Philip Lovejoy, executive director of the HAA, calls this a once-in-a-century opportunity to take a fresh look at how alumni can come together. Lovejoy recently spoke to the Gazette about what inspired him over the last year and half, how alumni and the HAA have adapted, and why he’s excited for the year ahead — and beyond.
GAZETTE: Harvard’s alumni community is made of up almost 400,000 members from across the world. How does the HAA grow and evolve with that community? What have been important guide stars and adaptations for the HAA in its work with this ever-growing, rapidly changing community?
LOVEJOY: The mission of the HAA has always been and continues to be to connect alumni to each other and to the University, for the benefit of each other as well as the University, since, after all, the true strength of the University is its people. I see this every day with our alumni.
In everything we do, we try to think about how we can enhance connection and understanding, including making sure all alumni can thrive within this extraordinary network of individuals and truly feel like they belong and can be active members. This happens with the help of thousands of dedicated volunteers; the HAA is very focused on supporting and empowering those volunteers to create communities of alumni to fulfill our mission.
We are a growing, evolving community in that every year we add about 6,000 new members who are representative of society and the world at large. It is a community that is diverse, in all aspects of that word, that spans the ages of 21 to 100 and up. So, we have to be an adaptive and responsive organization, because our population is continually changing. That means listening closely to how we can meet their needs, including those of our emerging alumni populations. But it’s more than that. Our alumni help us drive change in important ways. They help us understand the ways that people want to connect. For example, not everyone wants to connect through the structures we’ve historically had in place, like Clubs. They’re looking for other options. We also have to maintain what works for our older populations.

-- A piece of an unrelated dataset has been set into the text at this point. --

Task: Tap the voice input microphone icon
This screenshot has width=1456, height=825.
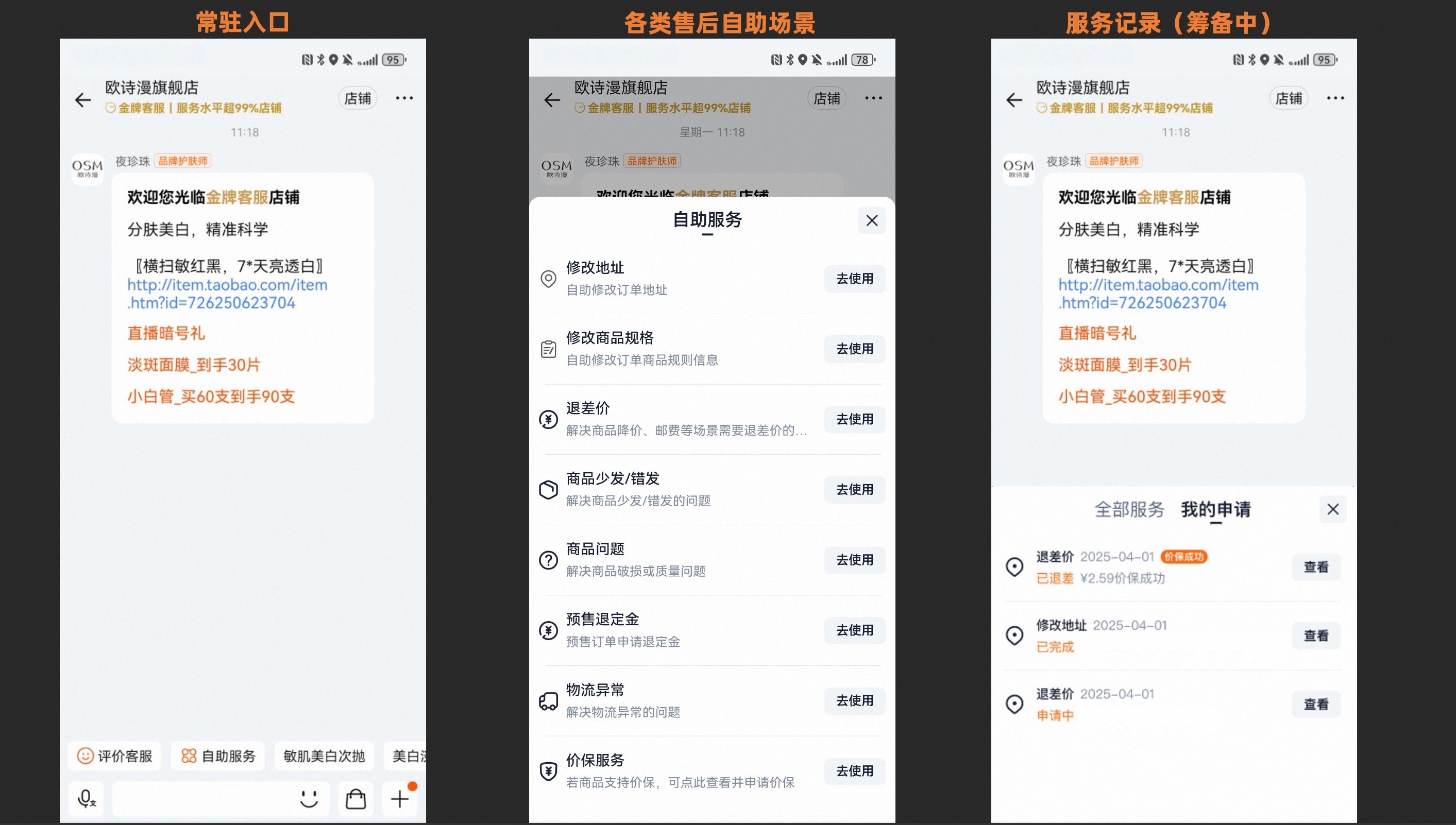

There’s so much we learn from alumni across the spectrum.
GAZETTE: Recently, President Larry Bacow praised alumni for the many ways they responded to the pandemic in communities all over the world. What did you see from your vantage point?
LOVEJOY: President Bacow often talks about the obligation of our alumni to give back, having had the privilege of attending Harvard — giving back to the University but also to society. He’s praised, and rightly so, how alumni stepped up, from helping students during the pandemic to securing personal protective equipment for first responders. Alumni have been active in their hometowns and supported critical organizations. The work they’ve done runs the gamut and has touched communities big and small, near and far: from delivering food to those who need it most, to participating in research efforts and volunteering in hospitals, to spearheading public health campaigns. They have worked on the vaccine and on vaccine awareness, not to mention serving on the front lines.

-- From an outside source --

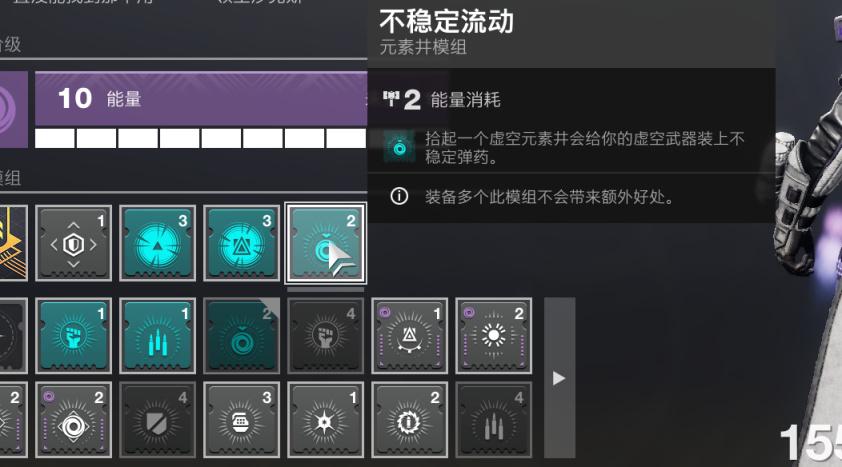Pick the purple-marked eye swirl mod costing 2
Image resolution: width=842 pixels, height=467 pixels.
click(x=74, y=420)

We’ve also seen alumni come together in order to give back and move things forward. We saw it in the work that we did around the climate crisis. That programming was across multiple organizations, University wide, and involved students. Our anti-racism work was begun by group of volunteers who came together and drove forward to create more awareness of this critical issue. There’s such potential implicit in this community, and we saw it start to really emerge in a new way. Now we need to keep that going in a post-pandemic world.